Part 4 — Bridging to 3D

The framework you learned (Actors, Components, GameMode, Controllers, Enhanced Input, the lifecycle) is identical in 3D. What changes is spatial reasoning and the asset pipeline. Don’t relearn the engine — just add the third dimension.

This part is mostly a set of short, self-contained labs. You’ll do them in the same Wisp project you created in Part 0 (Third Person template, Starter Content, Paper2D + Enhanced Input enabled). Make a scratch map to experiment in — File → New Level → Open World (or Basic if you want a tiny floor), and save it as Content/_Wisp/Maps/L_Lab_3D. Nothing here is throwaway: the material, the Mote mesh, and the Lumen-reactive light you build become the literal starting point for Part 5’s L_Hollow_3D.

4.1 Coordinate space and units

• Unreal is left-handed, Z-up. X = forward, Y = right, Z = up. Rotations are Pitch (Y axis), Yaw (Z axis), Roll (X axis) stored as an FRotator.
• 1 Unreal Unit = 1 cm. A human is ~180 units tall.
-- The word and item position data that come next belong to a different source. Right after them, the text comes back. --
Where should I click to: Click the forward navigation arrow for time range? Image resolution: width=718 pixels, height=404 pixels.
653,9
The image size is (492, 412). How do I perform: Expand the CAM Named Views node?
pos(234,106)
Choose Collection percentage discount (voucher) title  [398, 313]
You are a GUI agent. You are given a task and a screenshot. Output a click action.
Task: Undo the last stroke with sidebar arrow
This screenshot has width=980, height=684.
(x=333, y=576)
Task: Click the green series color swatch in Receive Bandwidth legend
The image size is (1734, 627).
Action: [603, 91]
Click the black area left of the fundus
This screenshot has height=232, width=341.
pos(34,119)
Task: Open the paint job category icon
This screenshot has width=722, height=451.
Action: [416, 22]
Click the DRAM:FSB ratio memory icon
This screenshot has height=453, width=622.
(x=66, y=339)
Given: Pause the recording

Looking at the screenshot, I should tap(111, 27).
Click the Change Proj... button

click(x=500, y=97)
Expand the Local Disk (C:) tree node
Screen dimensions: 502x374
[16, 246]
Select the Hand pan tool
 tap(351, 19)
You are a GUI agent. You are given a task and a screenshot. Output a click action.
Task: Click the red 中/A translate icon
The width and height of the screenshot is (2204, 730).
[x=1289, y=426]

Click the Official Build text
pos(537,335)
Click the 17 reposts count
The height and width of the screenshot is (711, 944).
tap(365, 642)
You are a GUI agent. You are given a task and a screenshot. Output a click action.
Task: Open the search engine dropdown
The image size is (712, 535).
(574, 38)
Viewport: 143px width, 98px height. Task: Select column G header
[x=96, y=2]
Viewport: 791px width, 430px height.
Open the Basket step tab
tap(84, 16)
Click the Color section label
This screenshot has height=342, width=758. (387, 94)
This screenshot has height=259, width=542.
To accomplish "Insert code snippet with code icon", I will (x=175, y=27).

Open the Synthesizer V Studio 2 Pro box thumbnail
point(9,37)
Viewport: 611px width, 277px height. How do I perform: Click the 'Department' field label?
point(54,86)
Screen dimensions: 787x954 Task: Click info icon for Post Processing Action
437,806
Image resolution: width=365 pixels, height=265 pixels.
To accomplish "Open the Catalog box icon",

Keep this in mind when importing models — wrong scale is the #1 beginner asset bug.
• Transforms are Location + Rotation + Scale, and they compose down the component attachment tree (child transforms are relative to parents), exactly like a scene graph.

4.2 The 3D asset pipeline

Fab (fab.com) is where you get free/paid meshes, materials, and full sample scenes — it replaced the old Marketplace/Quixel Bridge. Megascans (photoscanned assets) are free for UE users there. For this whole part you don’t need Fab at all: every shape you need ships with the engine’s Basic Shapes (a Sphere, Cube, Cylinder, Cone, Plane) and with Starter Content. Use the View Options eye icon at the bottom-right of the Content Browser and tick Show Engine Content if you don’t see Engine/BasicShapes.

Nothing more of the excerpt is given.